The impact of such teaching has
(i) tended to empty the biosphere of any sense of God's presence in natural things, and
(ii) blunted our ability to experience co-belonging with other life forms.

Simply put I suggest, we have forgotten Planet Earth is alive,
filled with creativity - ‘God’ - and worthy of our respect.

And if we want to continue to live on this beautiful yet fragile planet,
we will have to take the findings of modern science far more seriously.
We must think and feel that we are part of and at one with
the whole holy system we call the global ecosystem.

To quote Sallie McFague, we need to become "super, natural christians".

(ii)  The call for the criminalising of women who get abortions, in the name of ‘pro-life’.

Well, let me say I reckon it is appropriate to be pro-life.
Indeed, in my Funeral Service I have these words as part of the liturgy:
We have come together believing that all human life is valuable.
Because a human life is sacred
in its being born,
in its living,
and also in its dying…

But to be pro-life also means to be willing to
pay for all the social structures and services needed
to support, nourish and honour human life.

Services and support which others call for, under the banner ‘pro-choice’.
And these include:
sex education,
pre-natal care,
post-natal care,
universal health care,
day care,
parenting classes, and
honesty in advertising these services.

Without such as these, changing existing laws or one’s party policies,
is little more than acting vindictively.
It certainly isn’t pro-life.
It’s anti-life.

Wrapped up in misleading ‘religious’ words, to boot!


How do we address issues which, if not addressed, will destroy us?
How do we treat those who are ‘in’ and those who are ‘out’?

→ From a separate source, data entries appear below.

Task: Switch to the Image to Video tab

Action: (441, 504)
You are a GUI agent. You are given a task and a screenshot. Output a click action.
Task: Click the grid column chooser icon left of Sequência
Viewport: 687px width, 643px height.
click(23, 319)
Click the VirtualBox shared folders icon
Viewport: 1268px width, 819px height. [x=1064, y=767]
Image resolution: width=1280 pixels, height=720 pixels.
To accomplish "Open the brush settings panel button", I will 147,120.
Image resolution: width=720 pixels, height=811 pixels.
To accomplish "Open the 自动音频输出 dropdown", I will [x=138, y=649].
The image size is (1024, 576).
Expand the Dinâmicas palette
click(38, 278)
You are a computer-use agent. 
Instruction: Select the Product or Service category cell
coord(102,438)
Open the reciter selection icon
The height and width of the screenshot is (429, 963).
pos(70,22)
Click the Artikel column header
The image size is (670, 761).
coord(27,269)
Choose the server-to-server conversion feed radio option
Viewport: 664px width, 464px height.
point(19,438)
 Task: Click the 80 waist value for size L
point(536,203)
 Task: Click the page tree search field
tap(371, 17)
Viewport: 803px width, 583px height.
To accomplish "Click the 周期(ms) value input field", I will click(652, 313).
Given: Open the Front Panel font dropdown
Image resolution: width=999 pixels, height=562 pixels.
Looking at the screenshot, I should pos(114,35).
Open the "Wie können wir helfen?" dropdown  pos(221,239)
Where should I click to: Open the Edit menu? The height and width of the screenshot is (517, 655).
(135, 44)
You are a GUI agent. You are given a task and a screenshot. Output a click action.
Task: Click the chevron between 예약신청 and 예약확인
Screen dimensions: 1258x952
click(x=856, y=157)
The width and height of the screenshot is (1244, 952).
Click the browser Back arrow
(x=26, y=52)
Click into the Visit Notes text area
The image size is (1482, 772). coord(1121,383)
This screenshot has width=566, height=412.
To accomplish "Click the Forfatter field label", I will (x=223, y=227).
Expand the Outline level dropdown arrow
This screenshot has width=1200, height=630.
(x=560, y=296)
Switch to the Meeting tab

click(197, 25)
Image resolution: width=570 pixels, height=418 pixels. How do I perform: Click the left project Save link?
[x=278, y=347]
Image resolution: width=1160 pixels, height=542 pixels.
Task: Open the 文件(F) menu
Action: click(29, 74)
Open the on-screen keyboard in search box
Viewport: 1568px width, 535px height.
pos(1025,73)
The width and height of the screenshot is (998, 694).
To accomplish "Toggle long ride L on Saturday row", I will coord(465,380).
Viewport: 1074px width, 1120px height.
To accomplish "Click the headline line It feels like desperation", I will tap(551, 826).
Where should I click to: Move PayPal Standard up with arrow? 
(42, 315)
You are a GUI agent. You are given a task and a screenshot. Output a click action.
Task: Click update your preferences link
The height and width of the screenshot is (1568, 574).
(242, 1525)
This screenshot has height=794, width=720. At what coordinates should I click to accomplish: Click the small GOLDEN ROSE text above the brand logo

Perhaps we all need to hear again Edwin Markham’s simple religious poem:
He drew a circle that shut me out -
Heretic, rebel, a thing to flout.
But love and I had the wit to win;
We drew a circle that took him/her in!

Kasemann, E. Jesus Means Freedom. London. SCM, 1969.
White, L. 1967.  “The Historical Roots of our Ecological Crisis”.
McFague, S. Super, Natural Christians. How We Should Love Nature. Kindle edition, 2000.